The sum of how many terms of the A.P. $22,20,18,...$will be zero?

Answer 1

Hint: From the given terms of A.P, we can find the 1st term a and the common difference d. Then we can find the sum of the A.P. for n terms using the equation ${S_n} = \dfrac{n}{2}\left( {2a + \left( {n - 1} \right)d} \right)$. Now we can equate the sum to zero. Then we can find the number of terms by solving for n.
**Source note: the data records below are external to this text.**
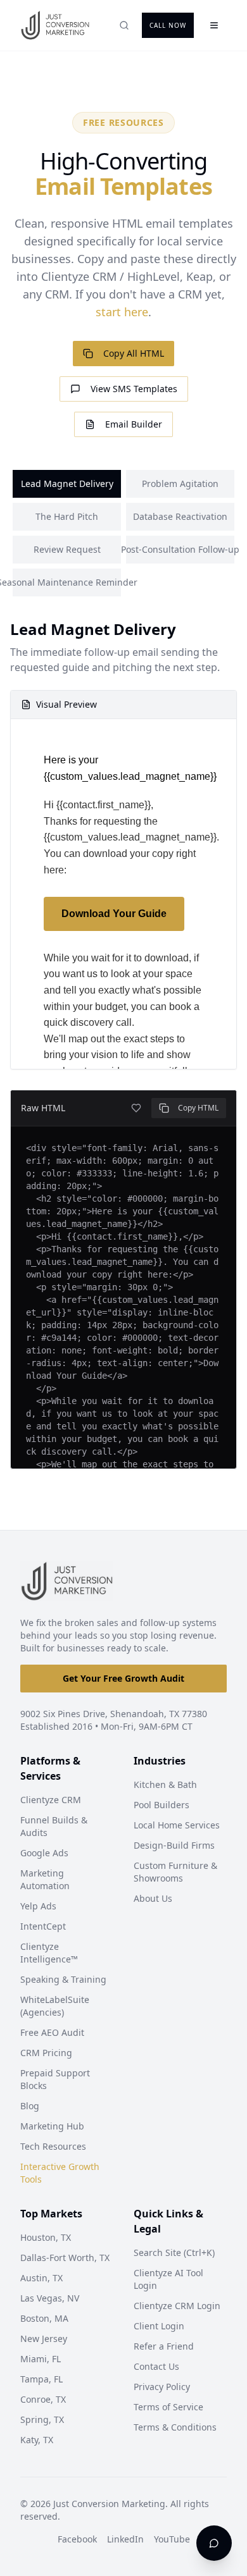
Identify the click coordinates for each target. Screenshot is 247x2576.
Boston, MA (44, 2318)
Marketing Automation (45, 1879)
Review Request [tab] (67, 549)
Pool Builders (161, 1805)
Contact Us (156, 2366)
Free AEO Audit (52, 2032)
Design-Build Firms (174, 1845)
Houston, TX (45, 2237)
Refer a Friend (164, 2346)
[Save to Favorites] (136, 1108)
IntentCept (43, 1926)
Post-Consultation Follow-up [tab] (180, 549)
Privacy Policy (162, 2387)
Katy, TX (36, 2440)
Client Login (159, 2326)
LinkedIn (125, 2539)
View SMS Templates (134, 389)
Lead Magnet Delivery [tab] (67, 484)
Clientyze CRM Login (177, 2306)
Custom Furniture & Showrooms (175, 1871)
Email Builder (133, 424)
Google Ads (44, 1853)
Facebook (77, 2539)
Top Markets (51, 2214)
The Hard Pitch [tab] (66, 516)
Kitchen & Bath (165, 1784)
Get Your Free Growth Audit (123, 1678)
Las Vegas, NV (49, 2298)
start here (122, 311)
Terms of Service (168, 2407)
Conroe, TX (43, 2399)
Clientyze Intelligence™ (49, 1952)
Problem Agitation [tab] (180, 484)
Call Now (167, 25)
Complete step by step answer:

We have the A.P. $22,20,18,...$
From the A.P. the 1st term is 22. $ \Rightarrow a = 22$
The common difference can be obtained by taking the difference between two consecutive terms.
$d = {a_2} - {a_1}$
On substituting the values, we get,
$d = 20 - 22$
$ \Rightarrow d = - 2$
The sum of n terms of an A.P.is given by the equation, ${S_n} = \dfrac{n}{2}\left( {2a + \left( {n - 1} \right)d} \right)$.
On substituting the values of a and d, we get,
${S_n} = \dfrac{n}{2}\left( {2 \times 22 + \left( {n - 1} \right)( - 2)} \right)$
On further simplification, we get,
${S_n} = n\left( {22 - \left( {n - 1} \right)} \right)$
$ \Rightarrow {S_n} = n\left( {23 - n} \right)$
We need to find the number of terms that make the sum as 0. For that we equate the sum to zero and solve for n.
On equating the sum to zero, we get,
$n\left( {23 - n} \right) = 0$
$ \Rightarrow n = 0$or $23 - n = 0$
We cannot have the value 0 for n because number of terms in the given series cannot be equal to 0, so we reject $n = 0$.
$ \Rightarrow 23 - n = 0$
$ \Rightarrow n = 23$
Therefore, the sum of 23 terms of the A.P. will be zero.

Note: A.P. or arithmetic progression is the sequence of numbers which have a constant difference between any 2 consecutive numbers. This constant difference is called common difference. If the 1st term of an A.P. is a and the common difference is d, the nth term of the A.P. is given by the equation, ${a_n} = a + \left( {n - 1} \right)d$ and the sum of the n terms is given by ${S_n} = \dfrac{n}{2}\left( {2a + \left( {n - 1} \right)d} \right)$. For an A.P. the value of n will be a positive integer. It cannot have negative values, fractional values or decimals. So we reject the values which do not belong the set of natural numbers.